Japan short track skater Saito fails doping test, sent home: CAS

Japan short track skater Saito fails doping test, sent home: CAS

Japan's Saito skates ahead of South Korea's Lim during the men's 500m short track se
FILE PHOTO: Japan's Kei Saito skates ahead of South Korea's Lim Hyo-Jun during the men's 500m short track semi-finals at the first winter Youth Olympic Games in Innsbruck January 19, 2012. REUTERS/Christian Forcher

PYEONGCHANG, South Korea: Japanese short-track speed skater Kei Saito has tested positive for doping at the Pyeongchang Olympics, the first doping case of the Games, the Court of Arbitration for Sport said Tuesday (Feb 13).

Saito, 21, failed an out-of-competition test prior to the event, the anti-doping authority said in a statement, adding that he tested positive for acetalozamide, a banned diuretic which is considered as a masking agent.

The CAS statement said Saito had left the athletes' Olympic Village voluntarily and would be provisionally suspended from the Olympics and other competitions pending a full investigation.

Sato, a human biology student whose sister Hitomi is also competing in Pyeongchang, was a member of Japan's 3,000m relay team that finished third at the 2013 and 2014 world junior championships.

He competed on Saturday in the short track speed skating 1,500 metres but was eliminated in the heats.
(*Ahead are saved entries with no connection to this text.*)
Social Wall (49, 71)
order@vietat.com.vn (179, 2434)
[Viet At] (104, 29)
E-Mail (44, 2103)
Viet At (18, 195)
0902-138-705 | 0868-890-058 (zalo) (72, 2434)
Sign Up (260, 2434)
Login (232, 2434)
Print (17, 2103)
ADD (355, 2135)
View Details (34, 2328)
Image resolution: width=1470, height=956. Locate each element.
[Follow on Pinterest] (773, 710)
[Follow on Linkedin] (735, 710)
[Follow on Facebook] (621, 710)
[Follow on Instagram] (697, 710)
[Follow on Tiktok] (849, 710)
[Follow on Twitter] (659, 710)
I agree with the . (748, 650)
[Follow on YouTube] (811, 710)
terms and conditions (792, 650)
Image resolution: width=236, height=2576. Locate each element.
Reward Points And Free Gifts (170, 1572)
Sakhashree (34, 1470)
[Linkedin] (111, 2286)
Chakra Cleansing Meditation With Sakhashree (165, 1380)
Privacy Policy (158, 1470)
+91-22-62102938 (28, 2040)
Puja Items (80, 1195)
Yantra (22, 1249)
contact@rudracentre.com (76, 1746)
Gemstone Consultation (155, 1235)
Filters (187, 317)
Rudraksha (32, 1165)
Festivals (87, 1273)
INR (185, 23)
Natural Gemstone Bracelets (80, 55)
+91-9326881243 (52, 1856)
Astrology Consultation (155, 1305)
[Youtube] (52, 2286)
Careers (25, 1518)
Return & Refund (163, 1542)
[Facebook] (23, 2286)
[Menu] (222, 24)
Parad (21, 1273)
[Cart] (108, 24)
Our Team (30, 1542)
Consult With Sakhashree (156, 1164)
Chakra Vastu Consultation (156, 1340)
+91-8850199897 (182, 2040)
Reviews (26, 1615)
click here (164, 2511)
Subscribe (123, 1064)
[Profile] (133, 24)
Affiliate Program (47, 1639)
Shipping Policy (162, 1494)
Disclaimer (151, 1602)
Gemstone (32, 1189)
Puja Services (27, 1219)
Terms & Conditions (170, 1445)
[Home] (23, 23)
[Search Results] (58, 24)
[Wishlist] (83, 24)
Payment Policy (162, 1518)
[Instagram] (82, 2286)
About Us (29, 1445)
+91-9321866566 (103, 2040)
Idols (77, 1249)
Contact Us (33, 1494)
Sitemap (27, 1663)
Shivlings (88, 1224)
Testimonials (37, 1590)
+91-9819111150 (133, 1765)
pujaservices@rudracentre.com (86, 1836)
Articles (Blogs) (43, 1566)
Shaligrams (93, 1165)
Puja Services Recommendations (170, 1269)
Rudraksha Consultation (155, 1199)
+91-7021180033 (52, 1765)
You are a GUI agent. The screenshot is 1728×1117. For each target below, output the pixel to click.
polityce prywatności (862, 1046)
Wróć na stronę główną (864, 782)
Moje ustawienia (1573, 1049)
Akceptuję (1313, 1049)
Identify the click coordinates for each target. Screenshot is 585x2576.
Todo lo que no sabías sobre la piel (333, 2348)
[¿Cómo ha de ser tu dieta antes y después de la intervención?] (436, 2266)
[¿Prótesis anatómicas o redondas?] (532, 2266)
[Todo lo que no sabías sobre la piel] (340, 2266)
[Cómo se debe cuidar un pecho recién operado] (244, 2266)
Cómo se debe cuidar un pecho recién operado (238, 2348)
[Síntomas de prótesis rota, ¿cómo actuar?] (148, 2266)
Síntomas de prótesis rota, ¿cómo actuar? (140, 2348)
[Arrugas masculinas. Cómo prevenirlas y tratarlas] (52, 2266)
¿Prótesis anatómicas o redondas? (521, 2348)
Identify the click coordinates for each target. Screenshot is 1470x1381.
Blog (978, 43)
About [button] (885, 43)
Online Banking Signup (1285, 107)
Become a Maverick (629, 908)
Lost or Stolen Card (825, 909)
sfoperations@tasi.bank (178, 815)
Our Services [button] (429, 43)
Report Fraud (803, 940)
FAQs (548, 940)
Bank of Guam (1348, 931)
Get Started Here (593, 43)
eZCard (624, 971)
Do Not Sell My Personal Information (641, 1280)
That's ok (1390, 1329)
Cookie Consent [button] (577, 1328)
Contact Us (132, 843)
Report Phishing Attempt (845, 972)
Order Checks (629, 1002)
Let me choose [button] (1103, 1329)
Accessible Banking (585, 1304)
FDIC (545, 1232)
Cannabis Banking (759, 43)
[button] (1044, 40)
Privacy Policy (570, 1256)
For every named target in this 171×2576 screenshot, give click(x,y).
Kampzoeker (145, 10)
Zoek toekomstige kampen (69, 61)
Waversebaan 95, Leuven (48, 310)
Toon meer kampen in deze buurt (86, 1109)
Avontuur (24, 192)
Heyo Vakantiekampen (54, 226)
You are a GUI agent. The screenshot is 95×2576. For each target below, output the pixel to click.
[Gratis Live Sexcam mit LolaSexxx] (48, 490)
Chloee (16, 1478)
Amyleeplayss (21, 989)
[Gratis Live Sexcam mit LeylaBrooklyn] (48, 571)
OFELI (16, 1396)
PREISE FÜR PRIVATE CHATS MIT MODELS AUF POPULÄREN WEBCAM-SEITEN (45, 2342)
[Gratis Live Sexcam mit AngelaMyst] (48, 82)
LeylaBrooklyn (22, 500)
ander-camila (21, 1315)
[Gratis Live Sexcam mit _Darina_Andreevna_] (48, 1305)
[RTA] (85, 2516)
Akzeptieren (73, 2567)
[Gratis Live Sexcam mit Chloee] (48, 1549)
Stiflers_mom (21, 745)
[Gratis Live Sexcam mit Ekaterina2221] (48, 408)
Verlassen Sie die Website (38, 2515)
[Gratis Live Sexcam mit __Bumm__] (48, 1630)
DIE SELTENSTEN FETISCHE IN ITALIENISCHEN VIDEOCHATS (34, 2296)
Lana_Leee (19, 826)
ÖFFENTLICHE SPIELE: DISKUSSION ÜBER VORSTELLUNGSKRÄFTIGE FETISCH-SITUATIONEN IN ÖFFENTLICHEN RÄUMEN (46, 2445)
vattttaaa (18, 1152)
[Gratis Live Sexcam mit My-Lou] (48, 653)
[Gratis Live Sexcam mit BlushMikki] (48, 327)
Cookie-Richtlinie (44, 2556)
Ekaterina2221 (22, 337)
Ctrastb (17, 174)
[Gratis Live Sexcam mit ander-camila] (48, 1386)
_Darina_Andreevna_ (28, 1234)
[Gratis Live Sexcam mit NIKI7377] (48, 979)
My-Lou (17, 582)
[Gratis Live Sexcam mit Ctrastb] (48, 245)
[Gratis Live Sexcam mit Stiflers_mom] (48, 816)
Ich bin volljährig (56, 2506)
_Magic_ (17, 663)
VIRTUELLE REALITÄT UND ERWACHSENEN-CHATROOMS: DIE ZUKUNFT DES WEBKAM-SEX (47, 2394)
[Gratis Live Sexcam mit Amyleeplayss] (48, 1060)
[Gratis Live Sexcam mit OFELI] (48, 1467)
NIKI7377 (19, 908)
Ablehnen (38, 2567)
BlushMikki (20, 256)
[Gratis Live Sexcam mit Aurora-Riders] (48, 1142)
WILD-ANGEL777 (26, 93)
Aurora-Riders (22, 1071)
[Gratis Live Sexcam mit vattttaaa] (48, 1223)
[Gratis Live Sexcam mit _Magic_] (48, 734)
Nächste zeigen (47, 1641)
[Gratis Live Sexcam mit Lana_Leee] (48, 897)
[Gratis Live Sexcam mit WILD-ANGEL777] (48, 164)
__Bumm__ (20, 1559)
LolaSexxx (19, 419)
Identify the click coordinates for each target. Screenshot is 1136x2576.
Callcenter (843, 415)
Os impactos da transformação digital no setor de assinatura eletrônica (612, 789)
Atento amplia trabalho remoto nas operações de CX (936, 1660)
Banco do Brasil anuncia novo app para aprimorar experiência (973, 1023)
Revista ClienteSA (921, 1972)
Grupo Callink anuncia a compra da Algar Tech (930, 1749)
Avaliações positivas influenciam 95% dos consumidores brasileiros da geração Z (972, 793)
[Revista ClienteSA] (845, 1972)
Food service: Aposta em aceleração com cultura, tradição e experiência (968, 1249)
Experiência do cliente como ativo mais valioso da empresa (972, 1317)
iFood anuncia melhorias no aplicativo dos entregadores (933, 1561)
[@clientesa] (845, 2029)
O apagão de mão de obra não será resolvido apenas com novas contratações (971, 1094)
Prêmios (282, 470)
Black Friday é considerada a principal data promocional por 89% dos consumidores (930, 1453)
He was scheduled for more races during the Games.

"The athlete accepted on a voluntary basis to be provisionally suspended and to leave the Olympic village," CAS said.

"As a consequence, the athlete is provisionally suspended from competing at the Pyeongchang 2018 (Olympic Games) and at any future ISU (International Skating Union) competition pending the resolution of this matter."

The Japanese Olympic Committee is to hold a news conference later in the day.

Doping cases are rare among Japanese athletes and this is the first for the country at a Winter Olympics.

Last month, however, sprint canoeist Yasuhiro Suzuki admitted to spiking a rival's drink with an anabolic steroid to scuttle his Olympic dream, and was banned for eight years.

He now faces a lifetime ban from the Japan canoe federation.